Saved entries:
Content starts
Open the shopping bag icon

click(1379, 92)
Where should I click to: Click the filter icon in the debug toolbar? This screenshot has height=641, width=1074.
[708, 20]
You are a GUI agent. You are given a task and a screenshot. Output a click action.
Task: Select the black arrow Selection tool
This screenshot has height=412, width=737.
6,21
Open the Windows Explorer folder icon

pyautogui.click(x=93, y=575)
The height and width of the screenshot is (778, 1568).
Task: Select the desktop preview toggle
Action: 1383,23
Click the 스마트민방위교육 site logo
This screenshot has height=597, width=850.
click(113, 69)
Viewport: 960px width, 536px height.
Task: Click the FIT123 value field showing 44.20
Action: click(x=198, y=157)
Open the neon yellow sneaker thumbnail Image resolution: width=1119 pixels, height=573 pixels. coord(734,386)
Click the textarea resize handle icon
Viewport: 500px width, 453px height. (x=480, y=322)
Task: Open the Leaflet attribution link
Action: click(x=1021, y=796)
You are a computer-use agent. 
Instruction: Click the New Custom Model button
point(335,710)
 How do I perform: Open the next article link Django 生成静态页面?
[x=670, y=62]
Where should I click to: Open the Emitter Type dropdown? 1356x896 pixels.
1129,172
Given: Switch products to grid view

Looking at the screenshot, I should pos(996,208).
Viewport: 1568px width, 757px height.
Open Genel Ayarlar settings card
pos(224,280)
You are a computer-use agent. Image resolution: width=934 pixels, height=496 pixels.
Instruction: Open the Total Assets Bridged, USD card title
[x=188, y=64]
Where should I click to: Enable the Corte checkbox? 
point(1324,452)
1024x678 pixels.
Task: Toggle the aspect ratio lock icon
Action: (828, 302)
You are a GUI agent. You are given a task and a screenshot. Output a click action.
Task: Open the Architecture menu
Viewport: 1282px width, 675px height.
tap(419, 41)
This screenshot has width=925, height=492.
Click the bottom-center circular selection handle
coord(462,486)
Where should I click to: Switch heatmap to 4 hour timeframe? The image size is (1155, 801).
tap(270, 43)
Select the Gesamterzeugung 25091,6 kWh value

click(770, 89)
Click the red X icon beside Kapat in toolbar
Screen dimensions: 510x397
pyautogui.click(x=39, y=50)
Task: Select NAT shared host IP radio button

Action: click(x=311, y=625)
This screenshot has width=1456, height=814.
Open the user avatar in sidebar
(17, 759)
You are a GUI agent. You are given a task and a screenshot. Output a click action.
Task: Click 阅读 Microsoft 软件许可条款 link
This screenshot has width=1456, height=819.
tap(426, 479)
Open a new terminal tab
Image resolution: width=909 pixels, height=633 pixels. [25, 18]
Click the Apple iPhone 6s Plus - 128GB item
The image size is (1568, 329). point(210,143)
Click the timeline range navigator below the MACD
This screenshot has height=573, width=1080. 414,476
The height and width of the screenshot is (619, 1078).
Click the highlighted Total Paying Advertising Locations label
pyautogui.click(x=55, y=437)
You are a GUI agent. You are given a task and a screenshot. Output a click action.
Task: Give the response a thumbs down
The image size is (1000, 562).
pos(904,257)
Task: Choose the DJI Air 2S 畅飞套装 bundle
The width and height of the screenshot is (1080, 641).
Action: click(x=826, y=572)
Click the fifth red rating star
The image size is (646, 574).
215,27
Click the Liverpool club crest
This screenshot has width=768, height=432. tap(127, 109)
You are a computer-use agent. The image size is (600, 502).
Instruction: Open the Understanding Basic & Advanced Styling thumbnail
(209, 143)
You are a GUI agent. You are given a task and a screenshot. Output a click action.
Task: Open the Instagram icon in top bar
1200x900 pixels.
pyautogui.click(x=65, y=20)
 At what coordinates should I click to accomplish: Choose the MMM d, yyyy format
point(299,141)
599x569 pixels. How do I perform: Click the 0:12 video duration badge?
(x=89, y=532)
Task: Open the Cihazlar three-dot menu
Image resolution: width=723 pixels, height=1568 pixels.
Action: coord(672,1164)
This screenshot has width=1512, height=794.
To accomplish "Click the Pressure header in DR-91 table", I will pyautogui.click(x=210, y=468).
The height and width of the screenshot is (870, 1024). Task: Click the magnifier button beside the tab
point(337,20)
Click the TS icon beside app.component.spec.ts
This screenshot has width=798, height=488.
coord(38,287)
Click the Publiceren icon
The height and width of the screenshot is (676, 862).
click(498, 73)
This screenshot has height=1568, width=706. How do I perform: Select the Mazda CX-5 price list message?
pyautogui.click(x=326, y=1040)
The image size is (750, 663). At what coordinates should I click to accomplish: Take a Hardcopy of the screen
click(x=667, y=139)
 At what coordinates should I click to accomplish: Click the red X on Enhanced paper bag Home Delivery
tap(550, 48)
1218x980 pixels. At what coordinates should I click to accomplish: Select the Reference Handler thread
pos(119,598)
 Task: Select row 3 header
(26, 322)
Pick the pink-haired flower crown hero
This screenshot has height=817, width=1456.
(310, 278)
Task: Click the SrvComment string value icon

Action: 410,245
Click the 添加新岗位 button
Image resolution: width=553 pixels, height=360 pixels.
Content ends
[Task details]
Search the entries above for the word "computer", and copy every line where it occurs.

[Expected answer]
You are a computer-use agent. 
You are a computer-use agent. Image resolution: width=934 pixels, height=496 pixels.
You are a computer-use agent. The image size is (600, 502).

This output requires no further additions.